The answer must be every entry, given again word for word.

### Provided information

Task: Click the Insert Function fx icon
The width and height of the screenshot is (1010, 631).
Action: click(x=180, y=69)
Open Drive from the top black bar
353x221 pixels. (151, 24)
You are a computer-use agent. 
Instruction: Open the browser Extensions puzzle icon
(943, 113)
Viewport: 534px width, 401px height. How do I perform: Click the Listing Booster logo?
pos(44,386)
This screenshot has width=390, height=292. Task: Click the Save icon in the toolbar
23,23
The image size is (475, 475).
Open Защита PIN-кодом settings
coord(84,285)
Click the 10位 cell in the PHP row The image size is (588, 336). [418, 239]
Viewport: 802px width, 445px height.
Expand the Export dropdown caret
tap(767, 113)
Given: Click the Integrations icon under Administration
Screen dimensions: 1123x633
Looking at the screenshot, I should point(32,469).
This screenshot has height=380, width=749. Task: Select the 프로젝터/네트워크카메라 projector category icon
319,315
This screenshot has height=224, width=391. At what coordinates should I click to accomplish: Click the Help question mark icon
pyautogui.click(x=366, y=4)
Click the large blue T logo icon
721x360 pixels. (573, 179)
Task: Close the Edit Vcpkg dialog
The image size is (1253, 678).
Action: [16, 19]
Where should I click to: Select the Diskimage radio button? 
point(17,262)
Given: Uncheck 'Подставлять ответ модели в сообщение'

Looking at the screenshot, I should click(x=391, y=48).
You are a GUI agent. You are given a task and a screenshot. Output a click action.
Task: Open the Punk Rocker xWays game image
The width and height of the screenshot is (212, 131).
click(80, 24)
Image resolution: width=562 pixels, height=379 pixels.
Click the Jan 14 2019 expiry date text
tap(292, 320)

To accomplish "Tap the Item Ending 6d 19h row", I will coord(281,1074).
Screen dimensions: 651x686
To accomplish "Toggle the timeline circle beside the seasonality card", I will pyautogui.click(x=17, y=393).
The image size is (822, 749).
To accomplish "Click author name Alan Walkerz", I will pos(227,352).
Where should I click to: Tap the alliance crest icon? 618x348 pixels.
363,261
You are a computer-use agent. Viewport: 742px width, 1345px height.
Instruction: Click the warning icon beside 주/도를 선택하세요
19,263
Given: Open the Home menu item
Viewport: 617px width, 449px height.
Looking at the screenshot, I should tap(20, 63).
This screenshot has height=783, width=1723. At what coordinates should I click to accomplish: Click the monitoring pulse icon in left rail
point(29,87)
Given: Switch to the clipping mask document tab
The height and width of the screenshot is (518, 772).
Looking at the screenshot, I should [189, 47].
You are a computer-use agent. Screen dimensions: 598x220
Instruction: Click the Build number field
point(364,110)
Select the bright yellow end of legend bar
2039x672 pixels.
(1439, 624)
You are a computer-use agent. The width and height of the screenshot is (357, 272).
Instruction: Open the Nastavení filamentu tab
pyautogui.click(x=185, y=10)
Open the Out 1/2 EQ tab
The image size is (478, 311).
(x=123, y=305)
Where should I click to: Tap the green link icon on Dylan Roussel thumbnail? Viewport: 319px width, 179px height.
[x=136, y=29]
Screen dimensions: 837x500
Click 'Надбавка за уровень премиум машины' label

######

§ **Solution to this exercise**
Task: Click the Insert Function fx icon
The width and height of the screenshot is (1010, 631).
Action: click(x=180, y=69)
Open Drive from the top black bar
353x221 pixels. (151, 24)
You are a computer-use agent. 
Instruction: Open the browser Extensions puzzle icon
(943, 113)
Viewport: 534px width, 401px height. How do I perform: Click the Listing Booster logo?
pos(44,386)
This screenshot has width=390, height=292. Task: Click the Save icon in the toolbar
23,23
The image size is (475, 475).
Open Защита PIN-кодом settings
coord(84,285)
Click the 10位 cell in the PHP row The image size is (588, 336). [418, 239]
Viewport: 802px width, 445px height.
Expand the Export dropdown caret
tap(767, 113)
Given: Click the Integrations icon under Administration
Screen dimensions: 1123x633
Looking at the screenshot, I should point(32,469).
This screenshot has height=380, width=749. Task: Select the 프로젝터/네트워크카메라 projector category icon
319,315
This screenshot has height=224, width=391. At what coordinates should I click to accomplish: Click the Help question mark icon
pyautogui.click(x=366, y=4)
Click the large blue T logo icon
721x360 pixels. (573, 179)
Task: Close the Edit Vcpkg dialog
The image size is (1253, 678).
Action: [16, 19]
Where should I click to: Select the Diskimage radio button? 
point(17,262)
Given: Uncheck 'Подставлять ответ модели в сообщение'

Looking at the screenshot, I should click(x=391, y=48).
You are a GUI agent. You are given a task and a screenshot. Output a click action.
Task: Open the Punk Rocker xWays game image
The width and height of the screenshot is (212, 131).
click(80, 24)
Image resolution: width=562 pixels, height=379 pixels.
Click the Jan 14 2019 expiry date text
tap(292, 320)

To accomplish "Tap the Item Ending 6d 19h row", I will coord(281,1074).
Screen dimensions: 651x686
To accomplish "Toggle the timeline circle beside the seasonality card", I will pyautogui.click(x=17, y=393).
The image size is (822, 749).
To accomplish "Click author name Alan Walkerz", I will pos(227,352).
Where should I click to: Tap the alliance crest icon? 618x348 pixels.
363,261
You are a computer-use agent. Viewport: 742px width, 1345px height.
Instruction: Click the warning icon beside 주/도를 선택하세요
19,263
Given: Open the Home menu item
Viewport: 617px width, 449px height.
Looking at the screenshot, I should tap(20, 63).
This screenshot has height=783, width=1723. At what coordinates should I click to accomplish: Click the monitoring pulse icon in left rail
point(29,87)
Given: Switch to the clipping mask document tab
The height and width of the screenshot is (518, 772).
Looking at the screenshot, I should [189, 47].
You are a computer-use agent. Screen dimensions: 598x220
Instruction: Click the Build number field
point(364,110)
Select the bright yellow end of legend bar
2039x672 pixels.
(1439, 624)
You are a computer-use agent. The width and height of the screenshot is (357, 272).
Instruction: Open the Nastavení filamentu tab
pyautogui.click(x=185, y=10)
Open the Out 1/2 EQ tab
The image size is (478, 311).
(x=123, y=305)
Where should I click to: Tap the green link icon on Dylan Roussel thumbnail? Viewport: 319px width, 179px height.
[x=136, y=29]
Screen dimensions: 837x500
Click 'Надбавка за уровень премиум машины' label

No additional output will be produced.